§ VORLIEGENDES MATERIAL:
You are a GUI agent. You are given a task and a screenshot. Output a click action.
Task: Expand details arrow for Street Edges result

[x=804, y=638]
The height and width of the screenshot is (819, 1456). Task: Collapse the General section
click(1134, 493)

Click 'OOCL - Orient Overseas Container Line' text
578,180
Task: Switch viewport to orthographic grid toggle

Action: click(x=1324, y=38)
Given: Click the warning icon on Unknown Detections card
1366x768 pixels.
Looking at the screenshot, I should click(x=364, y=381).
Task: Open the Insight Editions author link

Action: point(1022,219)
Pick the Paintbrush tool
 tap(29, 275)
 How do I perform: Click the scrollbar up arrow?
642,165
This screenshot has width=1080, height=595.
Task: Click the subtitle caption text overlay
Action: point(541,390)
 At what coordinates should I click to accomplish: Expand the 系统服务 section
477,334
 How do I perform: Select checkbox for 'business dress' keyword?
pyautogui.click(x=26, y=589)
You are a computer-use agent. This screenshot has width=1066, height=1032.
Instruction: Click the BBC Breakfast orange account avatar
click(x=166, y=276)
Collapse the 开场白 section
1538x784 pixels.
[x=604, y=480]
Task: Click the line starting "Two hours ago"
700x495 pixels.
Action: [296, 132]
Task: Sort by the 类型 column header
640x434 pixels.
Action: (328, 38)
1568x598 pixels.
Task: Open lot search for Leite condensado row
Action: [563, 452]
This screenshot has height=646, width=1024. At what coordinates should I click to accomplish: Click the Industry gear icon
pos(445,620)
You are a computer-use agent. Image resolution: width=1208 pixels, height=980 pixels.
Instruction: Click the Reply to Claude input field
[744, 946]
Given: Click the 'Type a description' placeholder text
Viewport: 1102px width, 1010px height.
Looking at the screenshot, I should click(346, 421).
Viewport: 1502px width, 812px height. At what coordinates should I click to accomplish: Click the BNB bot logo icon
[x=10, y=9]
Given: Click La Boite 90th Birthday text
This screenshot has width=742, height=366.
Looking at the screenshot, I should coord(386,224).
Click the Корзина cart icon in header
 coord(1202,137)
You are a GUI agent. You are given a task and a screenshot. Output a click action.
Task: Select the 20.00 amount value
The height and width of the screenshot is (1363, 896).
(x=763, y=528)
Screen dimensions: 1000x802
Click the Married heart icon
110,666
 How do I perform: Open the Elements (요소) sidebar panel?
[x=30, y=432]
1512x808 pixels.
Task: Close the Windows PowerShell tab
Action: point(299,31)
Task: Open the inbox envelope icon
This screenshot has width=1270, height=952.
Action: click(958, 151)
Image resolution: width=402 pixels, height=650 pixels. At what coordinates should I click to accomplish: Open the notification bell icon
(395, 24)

§ ARBEITSAUFTRAG: Schreib alle Zeilen aus dem Material oben als nummerierte Liste um. Leerzeilen lässt du dabei weg.

§ ERGEBNIS:
1. You are a GUI agent. You are given a task and a screenshot. Output a click action.
2. Task: Expand details arrow for Street Edges result
3. [x=804, y=638]
4. The height and width of the screenshot is (819, 1456). Task: Collapse the General section
5. click(1134, 493)
6. Click 'OOCL - Orient Overseas Container Line' text
7. 578,180
8. Task: Switch viewport to orthographic grid toggle
9. Action: click(x=1324, y=38)
10. Given: Click the warning icon on Unknown Detections card
11. 1366x768 pixels.
12. Looking at the screenshot, I should click(x=364, y=381).
13. Task: Open the Insight Editions author link
14. Action: point(1022,219)
15. Pick the Paintbrush tool
16.  tap(29, 275)
17.  How do I perform: Click the scrollbar up arrow?
18. 642,165
19. This screenshot has width=1080, height=595.
20. Task: Click the subtitle caption text overlay
21. Action: point(541,390)
22.  At what coordinates should I click to accomplish: Expand the 系统服务 section
23. 477,334
24.  How do I perform: Select checkbox for 'business dress' keyword?
25. pyautogui.click(x=26, y=589)
26. You are a computer-use agent. This screenshot has width=1066, height=1032.
27. Instruction: Click the BBC Breakfast orange account avatar
28. click(x=166, y=276)
29. Collapse the 开场白 section
30. 1538x784 pixels.
31. [x=604, y=480]
32. Task: Click the line starting "Two hours ago"
33. 700x495 pixels.
34. Action: [296, 132]
35. Task: Sort by the 类型 column header
36. 640x434 pixels.
37. Action: (328, 38)
38. 1568x598 pixels.
39. Task: Open lot search for Leite condensado row
40. Action: [563, 452]
41. This screenshot has height=646, width=1024. At what coordinates should I click to accomplish: Click the Industry gear icon
42. pos(445,620)
43. You are a computer-use agent. Image resolution: width=1208 pixels, height=980 pixels.
44. Instruction: Click the Reply to Claude input field
45. [744, 946]
46. Given: Click the 'Type a description' placeholder text
47. Viewport: 1102px width, 1010px height.
48. Looking at the screenshot, I should click(346, 421).
49. Viewport: 1502px width, 812px height. At what coordinates should I click to accomplish: Click the BNB bot logo icon
50. [x=10, y=9]
51. Given: Click La Boite 90th Birthday text
52. This screenshot has width=742, height=366.
53. Looking at the screenshot, I should coord(386,224).
54. Click the Корзина cart icon in header
55.  coord(1202,137)
56. You are a GUI agent. You are given a task and a screenshot. Output a click action.
57. Task: Select the 20.00 amount value
58. The height and width of the screenshot is (1363, 896).
59. (x=763, y=528)
60. Screen dimensions: 1000x802
61. Click the Married heart icon
62. 110,666
63.  How do I perform: Open the Elements (요소) sidebar panel?
64. [x=30, y=432]
65. 1512x808 pixels.
66. Task: Close the Windows PowerShell tab
67. Action: point(299,31)
68. Task: Open the inbox envelope icon
69. This screenshot has width=1270, height=952.
70. Action: click(958, 151)
71. Image resolution: width=402 pixels, height=650 pixels. At what coordinates should I click to accomplish: Open the notification bell icon
72. (395, 24)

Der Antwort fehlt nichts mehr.